Protein and DNA Oxidation in Different Anatomic Regions of Rat Brain in a Mimetic Ageing Model

Abstract

It has been reported that d-galactose administration causes an increase in oxidative and osmotic stresses in several tissues of rodents. In this study, we established a brain ageing model by using d-galactose and investigated the concentrations of oxidative stress markers on the hippocampus, parietal and frontal lobes of male Sprague-Dawley rats. A mimetic ageing model was established by injecting d-galactose (60 mg/kg/day/i.p.) in the experimental group for 42 days. At the end of this period, we tested spatial memory using the Morris water maze test. To investigate the magnitude of oxidative damage in proteins, lipids and DNA, we studied the concentrations of various oxidative stress parameters in the hippocampus, parietal and frontal lobes of the brain.
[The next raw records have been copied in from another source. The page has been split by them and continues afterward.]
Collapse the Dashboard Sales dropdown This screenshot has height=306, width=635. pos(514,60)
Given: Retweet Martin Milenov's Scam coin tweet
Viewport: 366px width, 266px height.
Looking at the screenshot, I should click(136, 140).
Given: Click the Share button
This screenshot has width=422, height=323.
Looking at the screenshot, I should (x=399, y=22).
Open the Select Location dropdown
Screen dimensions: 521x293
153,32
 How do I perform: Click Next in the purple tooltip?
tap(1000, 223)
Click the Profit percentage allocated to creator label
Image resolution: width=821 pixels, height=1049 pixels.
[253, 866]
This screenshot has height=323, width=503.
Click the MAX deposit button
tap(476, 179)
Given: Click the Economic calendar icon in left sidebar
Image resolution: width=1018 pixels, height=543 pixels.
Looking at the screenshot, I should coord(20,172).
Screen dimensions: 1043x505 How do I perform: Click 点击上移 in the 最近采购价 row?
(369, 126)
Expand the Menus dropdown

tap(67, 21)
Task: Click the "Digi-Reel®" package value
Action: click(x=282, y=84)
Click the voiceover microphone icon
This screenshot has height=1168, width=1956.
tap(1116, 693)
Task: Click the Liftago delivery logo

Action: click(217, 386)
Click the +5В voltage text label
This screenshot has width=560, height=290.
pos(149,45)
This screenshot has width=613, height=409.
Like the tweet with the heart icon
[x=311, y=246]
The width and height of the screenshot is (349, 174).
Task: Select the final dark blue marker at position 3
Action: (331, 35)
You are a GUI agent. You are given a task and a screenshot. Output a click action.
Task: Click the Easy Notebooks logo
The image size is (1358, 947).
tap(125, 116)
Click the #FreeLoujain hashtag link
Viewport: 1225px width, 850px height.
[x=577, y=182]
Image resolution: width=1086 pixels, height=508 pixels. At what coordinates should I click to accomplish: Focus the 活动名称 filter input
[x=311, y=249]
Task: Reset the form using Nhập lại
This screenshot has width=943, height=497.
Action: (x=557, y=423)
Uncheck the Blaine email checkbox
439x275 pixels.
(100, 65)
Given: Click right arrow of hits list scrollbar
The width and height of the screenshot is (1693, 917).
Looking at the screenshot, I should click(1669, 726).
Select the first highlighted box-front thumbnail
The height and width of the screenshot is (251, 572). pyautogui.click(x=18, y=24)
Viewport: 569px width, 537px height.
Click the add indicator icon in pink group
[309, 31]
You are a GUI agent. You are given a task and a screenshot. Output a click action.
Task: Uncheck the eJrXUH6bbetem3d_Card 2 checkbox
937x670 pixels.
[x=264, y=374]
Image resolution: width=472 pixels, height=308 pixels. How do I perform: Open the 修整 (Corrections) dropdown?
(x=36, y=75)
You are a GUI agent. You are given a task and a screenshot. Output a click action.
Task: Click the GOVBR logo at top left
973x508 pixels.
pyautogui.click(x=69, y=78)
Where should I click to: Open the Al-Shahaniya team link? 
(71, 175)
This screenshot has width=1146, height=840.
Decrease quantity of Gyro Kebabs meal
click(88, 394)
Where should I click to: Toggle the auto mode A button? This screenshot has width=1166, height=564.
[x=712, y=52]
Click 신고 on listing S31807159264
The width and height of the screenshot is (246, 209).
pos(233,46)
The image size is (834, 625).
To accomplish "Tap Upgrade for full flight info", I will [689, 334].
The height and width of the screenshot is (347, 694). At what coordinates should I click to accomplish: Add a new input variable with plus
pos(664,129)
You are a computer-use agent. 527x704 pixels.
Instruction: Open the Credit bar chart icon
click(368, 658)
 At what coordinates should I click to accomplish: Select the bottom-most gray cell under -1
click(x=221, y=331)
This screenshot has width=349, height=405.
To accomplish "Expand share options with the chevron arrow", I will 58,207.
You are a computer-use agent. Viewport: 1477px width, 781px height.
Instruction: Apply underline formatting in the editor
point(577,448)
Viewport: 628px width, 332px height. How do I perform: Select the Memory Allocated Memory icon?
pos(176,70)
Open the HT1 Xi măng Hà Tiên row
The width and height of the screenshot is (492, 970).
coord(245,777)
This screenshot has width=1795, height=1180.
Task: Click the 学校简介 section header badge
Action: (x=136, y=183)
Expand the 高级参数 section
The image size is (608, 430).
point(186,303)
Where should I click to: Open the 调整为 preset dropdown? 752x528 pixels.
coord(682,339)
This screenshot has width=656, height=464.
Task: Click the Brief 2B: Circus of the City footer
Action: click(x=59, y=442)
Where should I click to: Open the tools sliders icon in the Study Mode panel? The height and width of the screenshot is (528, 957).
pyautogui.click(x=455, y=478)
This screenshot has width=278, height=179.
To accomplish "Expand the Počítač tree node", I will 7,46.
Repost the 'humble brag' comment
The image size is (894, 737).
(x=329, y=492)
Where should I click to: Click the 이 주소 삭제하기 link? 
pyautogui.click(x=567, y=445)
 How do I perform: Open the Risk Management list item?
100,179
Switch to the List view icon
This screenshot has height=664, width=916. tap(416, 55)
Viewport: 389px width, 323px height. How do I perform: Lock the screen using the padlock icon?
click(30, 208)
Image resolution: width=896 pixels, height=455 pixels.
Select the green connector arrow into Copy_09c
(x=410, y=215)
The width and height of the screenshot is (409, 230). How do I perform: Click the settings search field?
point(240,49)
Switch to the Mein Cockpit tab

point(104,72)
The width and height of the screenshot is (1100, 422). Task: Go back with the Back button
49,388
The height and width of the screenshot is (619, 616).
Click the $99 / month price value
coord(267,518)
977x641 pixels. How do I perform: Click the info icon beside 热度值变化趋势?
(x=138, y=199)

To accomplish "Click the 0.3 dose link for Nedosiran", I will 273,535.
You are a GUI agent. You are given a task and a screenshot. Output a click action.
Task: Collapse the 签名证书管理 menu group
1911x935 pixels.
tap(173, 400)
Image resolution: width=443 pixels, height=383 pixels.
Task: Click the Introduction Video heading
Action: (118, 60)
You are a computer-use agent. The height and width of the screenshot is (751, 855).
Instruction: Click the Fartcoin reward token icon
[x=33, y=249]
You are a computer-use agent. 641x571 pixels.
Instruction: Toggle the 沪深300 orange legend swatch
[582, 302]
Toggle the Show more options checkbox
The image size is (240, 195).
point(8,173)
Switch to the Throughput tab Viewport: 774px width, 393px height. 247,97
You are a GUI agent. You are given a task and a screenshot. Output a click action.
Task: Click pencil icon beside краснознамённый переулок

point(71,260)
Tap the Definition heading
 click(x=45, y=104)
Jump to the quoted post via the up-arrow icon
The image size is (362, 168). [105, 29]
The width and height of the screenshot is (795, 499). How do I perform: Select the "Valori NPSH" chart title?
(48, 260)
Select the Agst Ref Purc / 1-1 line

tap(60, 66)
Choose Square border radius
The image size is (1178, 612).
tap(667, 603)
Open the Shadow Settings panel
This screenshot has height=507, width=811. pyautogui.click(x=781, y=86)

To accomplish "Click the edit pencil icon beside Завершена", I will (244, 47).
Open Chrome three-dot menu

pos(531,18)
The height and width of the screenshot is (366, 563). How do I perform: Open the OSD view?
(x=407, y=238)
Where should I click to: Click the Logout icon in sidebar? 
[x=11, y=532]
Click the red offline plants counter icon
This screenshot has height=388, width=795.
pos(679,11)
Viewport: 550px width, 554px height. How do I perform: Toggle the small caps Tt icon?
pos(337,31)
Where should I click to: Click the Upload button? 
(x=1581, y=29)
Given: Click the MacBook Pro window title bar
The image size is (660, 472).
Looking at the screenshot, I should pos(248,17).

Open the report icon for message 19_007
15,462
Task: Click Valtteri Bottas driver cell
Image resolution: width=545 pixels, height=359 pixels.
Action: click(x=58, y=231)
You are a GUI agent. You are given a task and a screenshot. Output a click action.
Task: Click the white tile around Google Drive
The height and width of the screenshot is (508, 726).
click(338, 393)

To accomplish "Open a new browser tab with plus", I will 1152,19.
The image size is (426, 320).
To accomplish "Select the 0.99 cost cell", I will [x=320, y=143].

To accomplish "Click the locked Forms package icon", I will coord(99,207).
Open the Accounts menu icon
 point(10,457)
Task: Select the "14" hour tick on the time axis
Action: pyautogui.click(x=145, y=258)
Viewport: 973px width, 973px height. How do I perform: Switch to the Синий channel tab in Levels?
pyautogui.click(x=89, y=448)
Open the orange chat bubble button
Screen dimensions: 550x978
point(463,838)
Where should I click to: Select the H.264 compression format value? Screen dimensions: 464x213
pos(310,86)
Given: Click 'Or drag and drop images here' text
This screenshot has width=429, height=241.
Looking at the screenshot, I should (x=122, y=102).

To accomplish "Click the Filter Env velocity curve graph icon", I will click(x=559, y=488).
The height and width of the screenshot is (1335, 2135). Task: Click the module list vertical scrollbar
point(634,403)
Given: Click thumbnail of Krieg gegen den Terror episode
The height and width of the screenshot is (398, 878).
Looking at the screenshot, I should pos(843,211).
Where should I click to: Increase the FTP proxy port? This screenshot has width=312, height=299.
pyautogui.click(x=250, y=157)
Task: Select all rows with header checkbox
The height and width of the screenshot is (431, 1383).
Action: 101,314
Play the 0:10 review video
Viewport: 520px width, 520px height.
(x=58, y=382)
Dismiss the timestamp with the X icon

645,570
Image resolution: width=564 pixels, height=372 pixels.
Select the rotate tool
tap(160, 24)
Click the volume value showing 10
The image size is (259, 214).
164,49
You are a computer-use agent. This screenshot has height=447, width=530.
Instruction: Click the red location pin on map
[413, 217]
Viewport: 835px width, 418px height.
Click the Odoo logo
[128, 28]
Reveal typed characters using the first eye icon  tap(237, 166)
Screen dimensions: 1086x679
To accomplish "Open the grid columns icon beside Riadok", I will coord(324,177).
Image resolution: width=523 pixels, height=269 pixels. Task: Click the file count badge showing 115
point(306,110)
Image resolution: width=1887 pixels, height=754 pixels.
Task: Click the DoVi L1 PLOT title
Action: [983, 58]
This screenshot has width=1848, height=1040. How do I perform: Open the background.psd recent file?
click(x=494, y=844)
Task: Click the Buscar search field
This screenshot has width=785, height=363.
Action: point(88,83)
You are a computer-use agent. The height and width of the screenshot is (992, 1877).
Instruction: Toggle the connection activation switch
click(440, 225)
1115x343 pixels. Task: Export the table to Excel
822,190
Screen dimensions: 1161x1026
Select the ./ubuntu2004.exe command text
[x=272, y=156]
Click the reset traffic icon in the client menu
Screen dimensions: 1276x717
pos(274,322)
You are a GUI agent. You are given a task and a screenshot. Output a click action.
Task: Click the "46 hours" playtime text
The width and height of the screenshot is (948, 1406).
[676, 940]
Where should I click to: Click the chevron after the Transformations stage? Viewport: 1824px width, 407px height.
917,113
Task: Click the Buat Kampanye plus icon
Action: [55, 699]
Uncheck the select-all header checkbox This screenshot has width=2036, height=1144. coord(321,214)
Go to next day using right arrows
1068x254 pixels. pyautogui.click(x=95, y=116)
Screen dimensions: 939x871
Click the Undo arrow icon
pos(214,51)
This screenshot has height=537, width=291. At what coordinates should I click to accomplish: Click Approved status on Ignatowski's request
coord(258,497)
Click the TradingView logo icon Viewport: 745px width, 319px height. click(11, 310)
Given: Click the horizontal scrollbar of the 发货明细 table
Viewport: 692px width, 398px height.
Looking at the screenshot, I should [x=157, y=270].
Glial and neuronal cell oxidative damage was observed in each of the three anatomic regions. It was found that protein carbonyl groups and advanced oxidation product concentrations in the d-galactose applied group were significantly high in each of the three brain lobes compared with the control group. Thiol concentration was found to be decreased in the parietal lobe. A concurrent increase in lipid hydroperoxides was also observed in this lobe. On the other hand, 8-hydroxy-2'-deoxyguanosine concentration was significantly increased in the hippocampal lobe of rats in the experimental group when compared with the controls. The results obtained from the mimetic ageing model rats showed that various anatomical regions of brain have different susceptibility to oxidative damage of proteins, lipids and DNA.